L’iniziativa UDC non ha nulla di sostenibile

L’iniziativa dell’UDC «No a una Svizzera di 10 milioni» tenta di presentarsi come una proposta di buon senso: meno crescita demografica, meno traffico, meno cemento, più qualità della vita. Ma dietro il linguaggio della «sostenibilità» si nasconde una vecchia idea della destra nazionalista: dare la colpa agli stranieri per problemi che hanno cause economiche e politiche molto precise. L’UDC cerca di trasformare questioni reali – crisi abitativa, pressione sugli affitti, consumo di suolo, infrastrutture sovraccariche -in un problema di immigrazione. È una narrazione comoda, ma falsa. La cementificazione della Svizzera non è il risultato dell’esistenza degli stranieri: è il prodotto di decenni di speculazione immobiliare, deregolamentazione, politiche fiscali favorevoli ai grandi patrimoni e sviluppo urbano guidato dal profitto.

Le città non si espandono perché arrivano infermieri italiani, operai portoghesi o ricercatori francesi. Si espandono perché il mercato immobiliare tratta la casa come una merce finanziaria. Interi quartieri vengono costruiti per massimizzare rendite e speculazione, non per garantire abitazioni accessibili e sostenibili. La destra nazionalista tenta così una gigantesca operazione di diversione politica: invece di criticare chi trae profitto dalla distruzione del territorio, punta il dito contro chi lavora, paga le tasse e tiene in piedi ospedali, trasporti, università e servizi pubblici.
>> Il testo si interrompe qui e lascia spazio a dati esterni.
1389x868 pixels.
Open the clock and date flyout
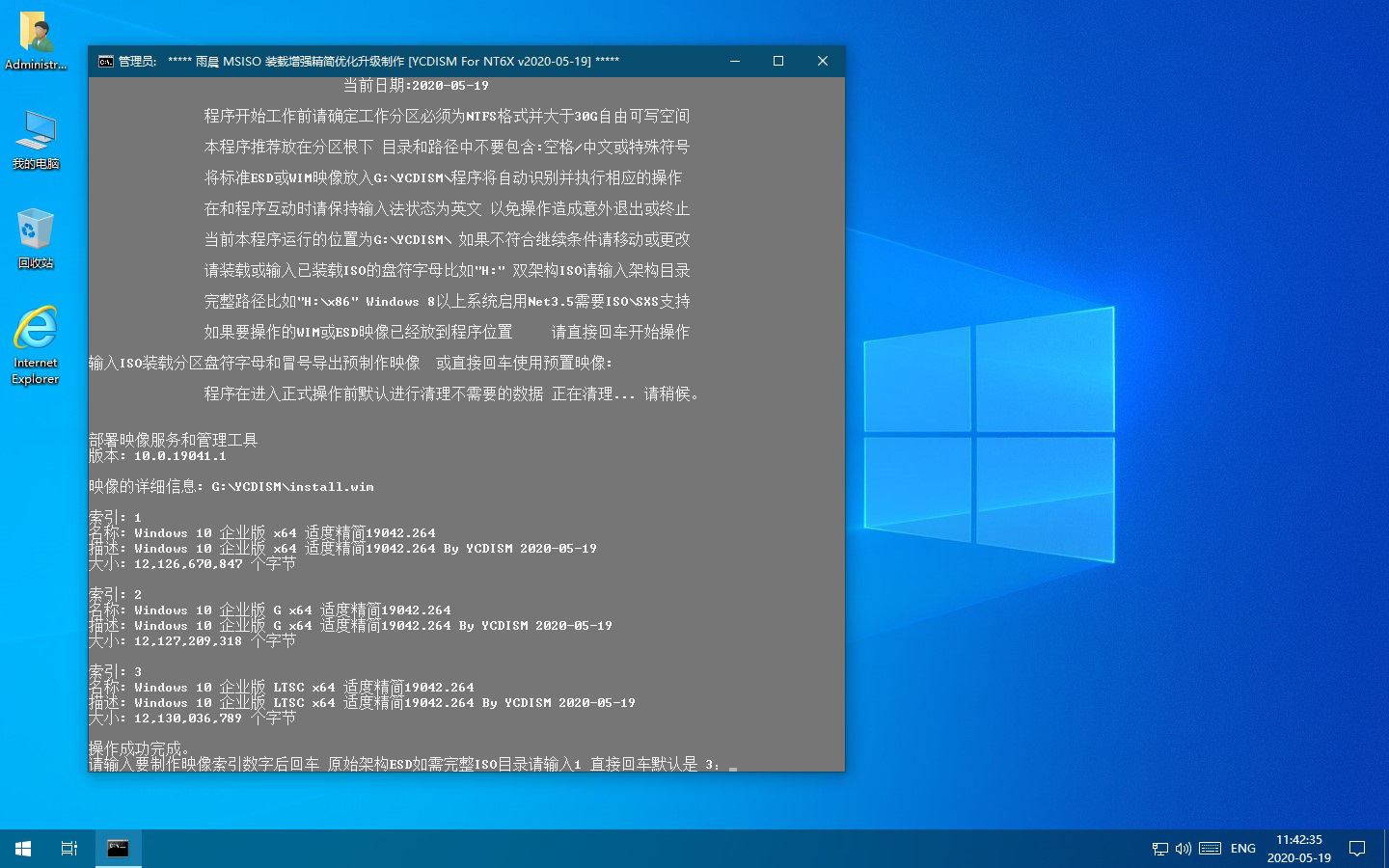click(x=1298, y=849)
C’è qualcosa di profondamente opportunistico. Per decenni l’UDC ha combattuto molte delle principali misure ambientali: dalla protezione del clima agli investimenti nei trasporti pubblici, dalle regolazioni contro l’inquinamento alle politiche energetiche sostenibili. Oggi, improvvisamente, parla di sostenibilità. Ma non mette mai in discussione il modello economico basato sulla crescita infinita dei consumi, dei profitti e della speculazione.

La retorica dell’«invasione» ignora una realtà evidente: la Svizzera dipende profondamente dal lavoro delle persone immigrate. Negli ospedali, nei cantieri, nella ricerca, nella ristorazione, nell’assistenza agli anziani, nei trasporti pubblici, migliaia di lavoratrici e lavoratori stranieri svolgono funzioni essenziali. L’UDC beneficia economicamente di questo sistema ma, politicamente, continua a trasformare questi lavoratori e lavoratrici in capri espiatori.

È una strategia classica della destra: dividere chi lavora per evitare che si guardi verso l’alto, verso chi accumula ricchezza e potere. Una vera politica improntata allo sviluppo sostenibile combatte la speculazione, difende il territorio, investe nell’edilizia pubblica e nei trasporti sostenibili. Per una Svizzera sostenibile occorre cambiare il modello economico.